Garden Lifestyle

Happy August! Here’s to the Harvest and to Growing Gardens!

Today is the first of August, know as Lughnasadh in Ireland, it begins the celebration of the harvest season.

Summer heights in the August garden. Yes the make-shift gypsy-look deer fence has worked pretty well--they really only chomped the edamame plants. Click on other pix to enlarge and read captions.
Photo/Illustration: Susan Belsinger

Today is the last day of July and when you read this it will be August, since I am posting this late in the evening. We had a long, really hot July and it looks like August might be the same. Although, to many of us gardeners, it seems to be about midsummer, August 1 in some parts of the world, celebrates this day as the beginning of the harvest season.
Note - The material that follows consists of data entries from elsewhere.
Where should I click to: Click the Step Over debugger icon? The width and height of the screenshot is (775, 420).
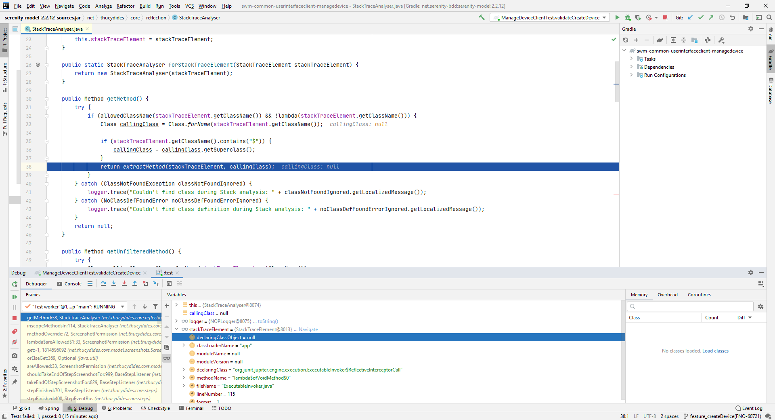point(103,283)
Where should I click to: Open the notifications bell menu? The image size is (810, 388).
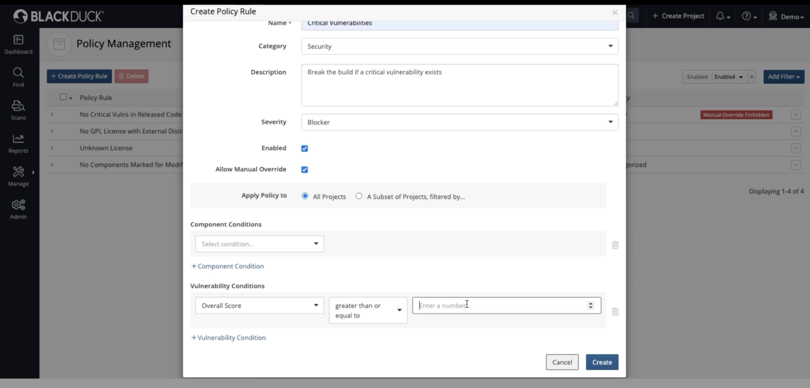723,16
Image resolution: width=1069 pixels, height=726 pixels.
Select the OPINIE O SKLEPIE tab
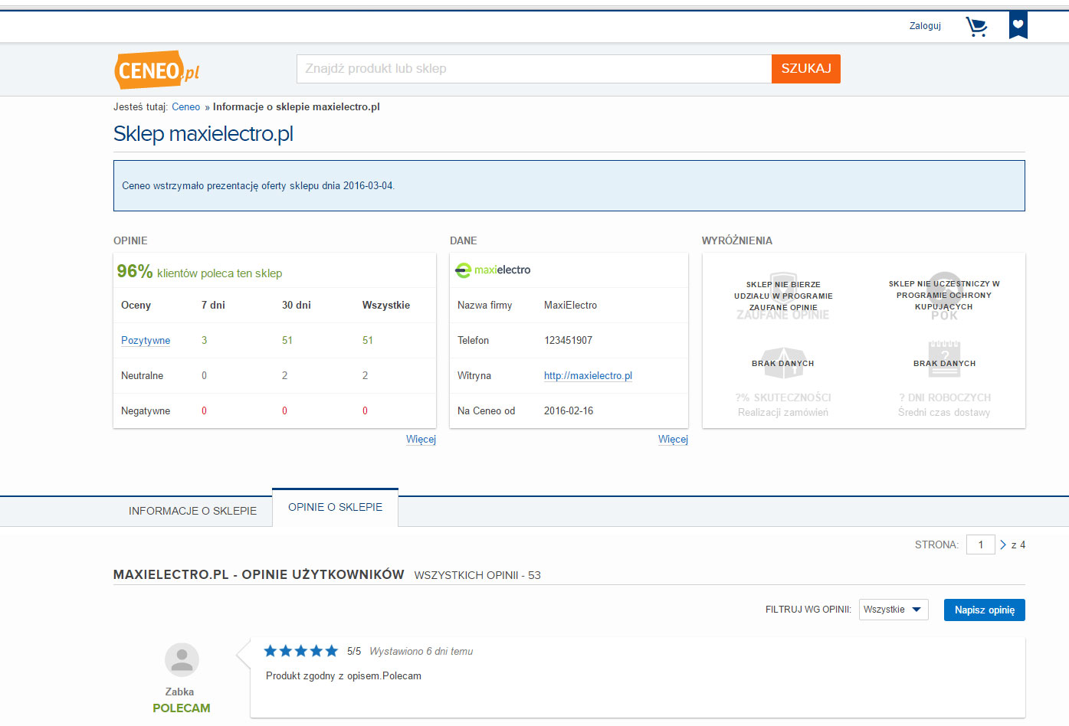click(335, 507)
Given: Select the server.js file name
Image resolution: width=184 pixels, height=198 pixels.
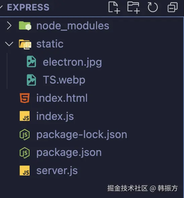Looking at the screenshot, I should pos(57,171).
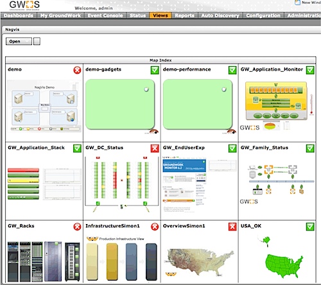The image size is (321, 285).
Task: Click the red circle error icon on GW_Racks
Action: 77,227
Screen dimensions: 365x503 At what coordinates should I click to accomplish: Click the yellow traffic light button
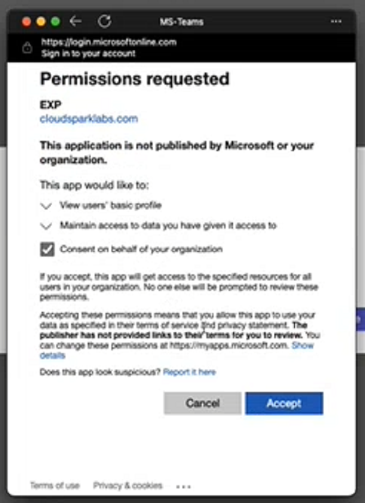pos(40,22)
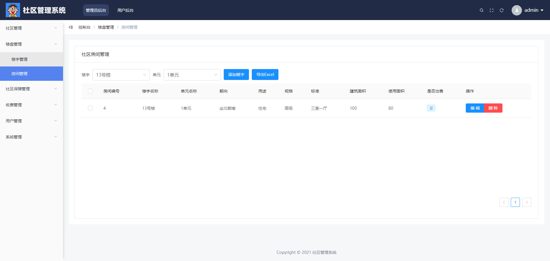Expand the 社区管理 sidebar menu
Image resolution: width=550 pixels, height=261 pixels.
click(x=31, y=28)
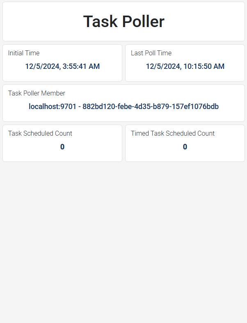The width and height of the screenshot is (247, 323).
Task: Focus the Initial Time card
Action: click(62, 75)
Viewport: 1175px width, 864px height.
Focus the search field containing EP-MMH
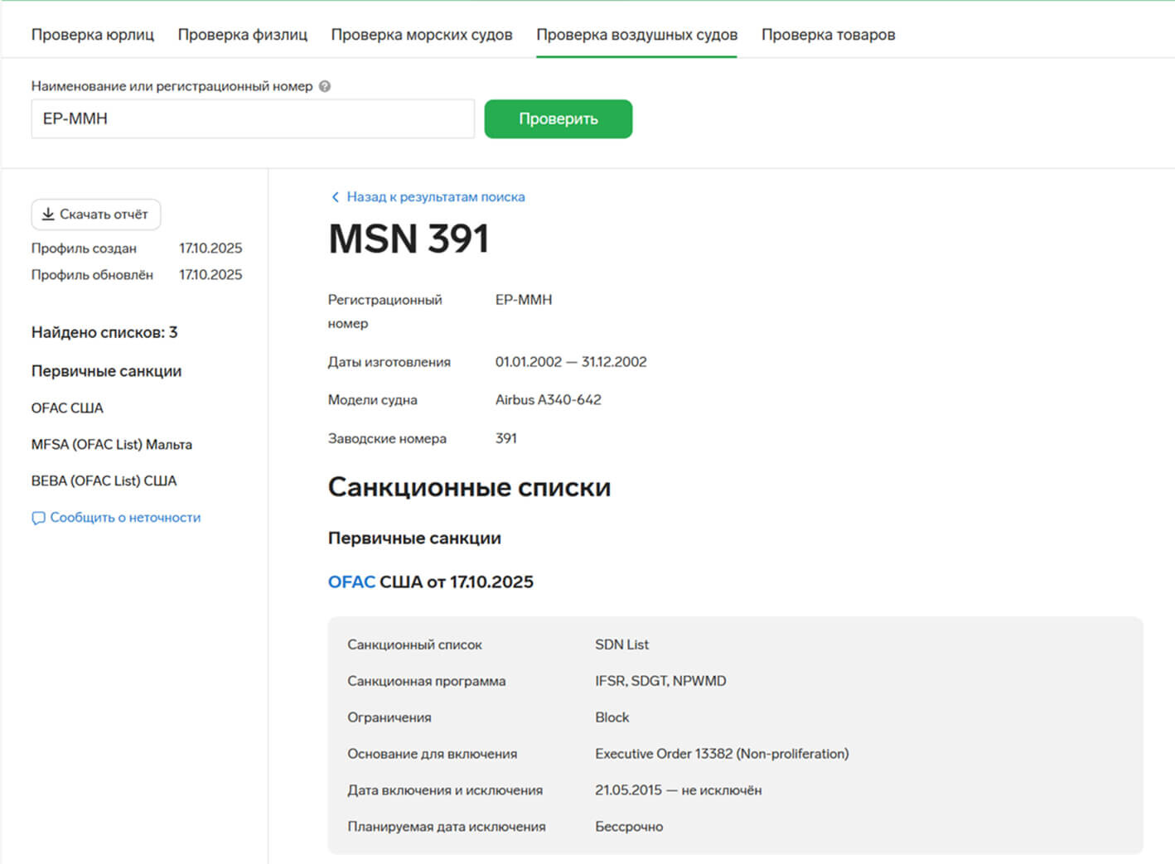pyautogui.click(x=253, y=119)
Known as Lughnasadh in Ireland, Calan Awst in Wales, and Lammas in Great Britain, this first day of August commemorates the first harvests of grain and is sometimes referred to as the “celebration of bread”. This ancient holiday signifies the passing of the summer growing season into the autumn harvest. People celebrate the beginning of this season with feasting, dancing and bonfires, giving thanks for a bountiful harvest, and enough food to get them through the winter months to come. Bread is made with this year’s harvest.

Although we have been harvesting food from the garden since spring, the real abundance is about to begin and we will be preserving in earnest this month and next. So on this day I stop and give thanks for our gardening efforts and their yield and what is yet to come. Even though we’ve dealt with the deer and the groundhogs, and then the flea beetles and cabbage moths, and now the stink bugs are climbing around on the tomatoes, peppers and eggplants—would you stop gardening? Not I.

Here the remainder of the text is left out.